• Task instructions: From the entries that follow, pick out all lines holding "obtenir".

Entries taken from a collection

Segment Open

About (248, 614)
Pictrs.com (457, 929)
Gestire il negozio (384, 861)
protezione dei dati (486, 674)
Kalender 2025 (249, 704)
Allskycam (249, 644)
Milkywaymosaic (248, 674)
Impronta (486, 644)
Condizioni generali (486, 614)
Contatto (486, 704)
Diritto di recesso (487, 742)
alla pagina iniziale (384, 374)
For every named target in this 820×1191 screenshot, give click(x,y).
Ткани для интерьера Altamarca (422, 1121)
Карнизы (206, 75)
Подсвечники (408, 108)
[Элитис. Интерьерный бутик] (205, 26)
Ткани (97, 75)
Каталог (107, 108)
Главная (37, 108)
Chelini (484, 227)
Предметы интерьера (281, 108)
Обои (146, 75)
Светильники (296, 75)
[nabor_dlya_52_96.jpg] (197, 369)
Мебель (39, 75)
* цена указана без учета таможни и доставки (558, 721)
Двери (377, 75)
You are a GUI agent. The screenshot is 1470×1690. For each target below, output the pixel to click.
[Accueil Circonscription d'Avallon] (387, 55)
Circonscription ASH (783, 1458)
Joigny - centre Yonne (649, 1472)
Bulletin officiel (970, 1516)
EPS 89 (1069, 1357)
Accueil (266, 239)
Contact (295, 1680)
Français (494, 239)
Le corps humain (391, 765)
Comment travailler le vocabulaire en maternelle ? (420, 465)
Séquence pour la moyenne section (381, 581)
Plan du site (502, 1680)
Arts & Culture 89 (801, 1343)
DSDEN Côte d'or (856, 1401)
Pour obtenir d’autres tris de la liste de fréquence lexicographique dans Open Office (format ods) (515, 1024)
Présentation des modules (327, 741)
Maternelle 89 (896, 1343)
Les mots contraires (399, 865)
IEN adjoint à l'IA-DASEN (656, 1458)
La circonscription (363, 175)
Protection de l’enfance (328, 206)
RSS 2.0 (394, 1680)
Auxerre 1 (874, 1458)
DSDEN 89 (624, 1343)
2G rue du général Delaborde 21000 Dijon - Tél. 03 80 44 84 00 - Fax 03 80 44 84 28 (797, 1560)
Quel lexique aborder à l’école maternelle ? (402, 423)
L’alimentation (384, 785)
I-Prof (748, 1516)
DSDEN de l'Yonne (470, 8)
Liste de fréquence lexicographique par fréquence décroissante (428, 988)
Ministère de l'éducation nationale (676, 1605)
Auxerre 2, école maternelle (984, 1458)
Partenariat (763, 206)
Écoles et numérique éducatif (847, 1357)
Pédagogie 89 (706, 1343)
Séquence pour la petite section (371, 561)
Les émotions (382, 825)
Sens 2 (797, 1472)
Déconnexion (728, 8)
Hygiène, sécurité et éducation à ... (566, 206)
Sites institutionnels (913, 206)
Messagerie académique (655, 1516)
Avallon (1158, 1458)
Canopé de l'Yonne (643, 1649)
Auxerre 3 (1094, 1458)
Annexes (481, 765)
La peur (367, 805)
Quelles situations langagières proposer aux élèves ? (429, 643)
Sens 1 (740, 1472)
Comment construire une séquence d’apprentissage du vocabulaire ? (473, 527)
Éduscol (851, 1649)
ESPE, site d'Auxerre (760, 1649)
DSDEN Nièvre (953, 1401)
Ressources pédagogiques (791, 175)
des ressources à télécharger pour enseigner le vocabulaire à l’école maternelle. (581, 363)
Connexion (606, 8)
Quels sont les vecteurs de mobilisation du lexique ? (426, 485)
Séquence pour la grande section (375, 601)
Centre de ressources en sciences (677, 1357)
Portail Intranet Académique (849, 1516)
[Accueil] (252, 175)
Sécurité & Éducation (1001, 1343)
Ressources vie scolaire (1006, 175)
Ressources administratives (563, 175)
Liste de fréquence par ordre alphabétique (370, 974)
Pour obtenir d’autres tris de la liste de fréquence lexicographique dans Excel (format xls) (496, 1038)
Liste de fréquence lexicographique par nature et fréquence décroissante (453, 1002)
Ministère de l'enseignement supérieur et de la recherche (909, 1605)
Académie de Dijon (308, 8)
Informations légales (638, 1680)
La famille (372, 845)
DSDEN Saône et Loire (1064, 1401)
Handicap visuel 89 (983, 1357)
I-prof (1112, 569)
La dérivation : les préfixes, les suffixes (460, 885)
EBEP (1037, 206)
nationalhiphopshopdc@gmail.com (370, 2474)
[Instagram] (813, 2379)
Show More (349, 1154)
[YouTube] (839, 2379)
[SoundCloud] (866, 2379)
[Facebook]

Segment Closed

• Response area:
Pour obtenir d’autres tris de la liste de fréquence lexicographique dans Open Office (format ods) (515, 1024)
Pour obtenir d’autres tris de la liste de fréquence lexicographique dans Excel (format xls) (496, 1038)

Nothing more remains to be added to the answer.